Fig. 7: PKC inhibition recapitulates Ror2 depletion in regulation of HFSC maintenance.

a Immunoblotting analyses of FACS-purified HFSCs from 3dpd Ror2 Ctrl and cKO HFs. b Whole-mount immunofluorescence staining of late telogen Ror2 Ctrl and cKO HFs for ROR2 (red) and PKCα (green). Quantification analyses of fluorescence intensity for ROR2 and PKCα staining are shown at right.
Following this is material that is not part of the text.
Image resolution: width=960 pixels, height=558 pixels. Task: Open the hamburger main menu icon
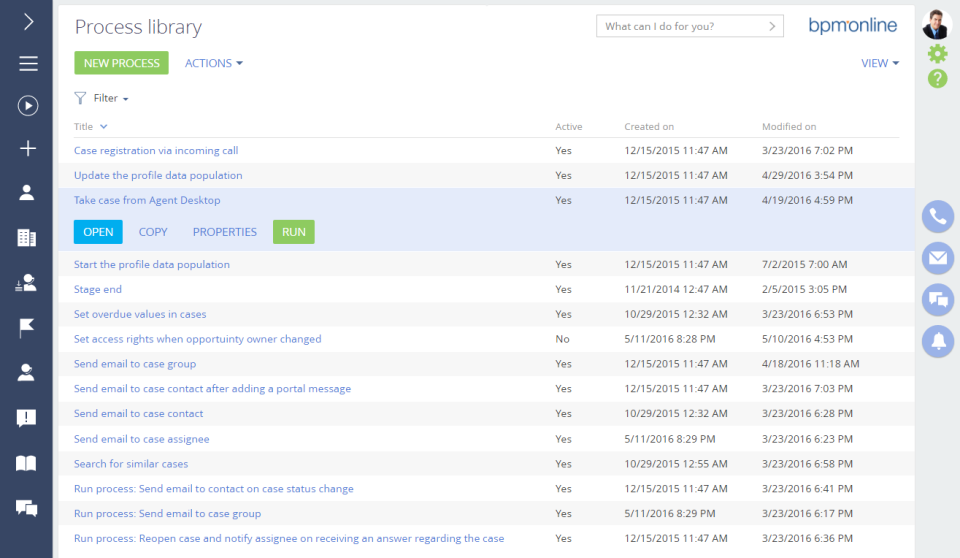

Data are reported as the median (the line within the box), the 25th to 75th percentiles (bottom and top lines of the box) and the 10th to 90th percentiles (bottom and top whiskers); n = 18 (Ctrl) or 20 (cKO) regions over 7 (Ctrl) or 8 (cKO) independent HFs; ***p < 0.0001. Unpaired two-sided t-test. c Immunoblotting analyses for indicated proteins with Ror2^+/+ and Ror2^−/− HFSCs that were treated with DMSO (vehicle) or GF109203X (PKCi) for 24 h. d PKC inhibition in β-cat cKO HFs leads to the loss of HFSCs and wrong fate differentiation. (Top) Schematic diagram illustrating the hair cycle progression of Ror2/β-cat Ctrl, dKO mice, and β-cat cKO mice treated with PKC inhibitor at the 2nd telogen phase. (Bottom) Oil Red O staining of sebocytes on 1-week post-treated whole-mount skins (left) and quantification of HFs (right) are shown. e Real-time PCR analyses of FACS-purified HFSCs from 24 h acetone (vehicle)- or GF109203X (PKCi)-treated β-cat Ctrl or cKO mice. Values of GF109203X-treated β-cat Ctrl and cKO HFSCs were normalized to mRNA of vehicle-treated β-cat Ctrl and cKO HFSCs, respectively. Data are reported as average ± s.d.; n = 3 biological independent animals; *p < 0.05, **p < 0.005. Unpaired two-sided t-test. f An illustrating model summarizing our results in this study. In HFSCs, ROR2 not only transduces Wnt5a-induced non-canonical Wnt signaling via activation of PKC, JNK, and small GTPases, but also modulates Wnt3a-induced canonical Wnt signaling by controlling GSK3β stability. In parallel, ROR2 also plays a role in regulation of ATM/ATR-dependent DDR. These ROR2-dependent regulations modulate cell proliferation, motility, and DNA repair, which are essential for the long-term maintenance of HFSCs. All immunoblotting results are representative of at least two independent experiments. Scale bars in b, d represent 50 μm. Source data are provided as a Source Data file.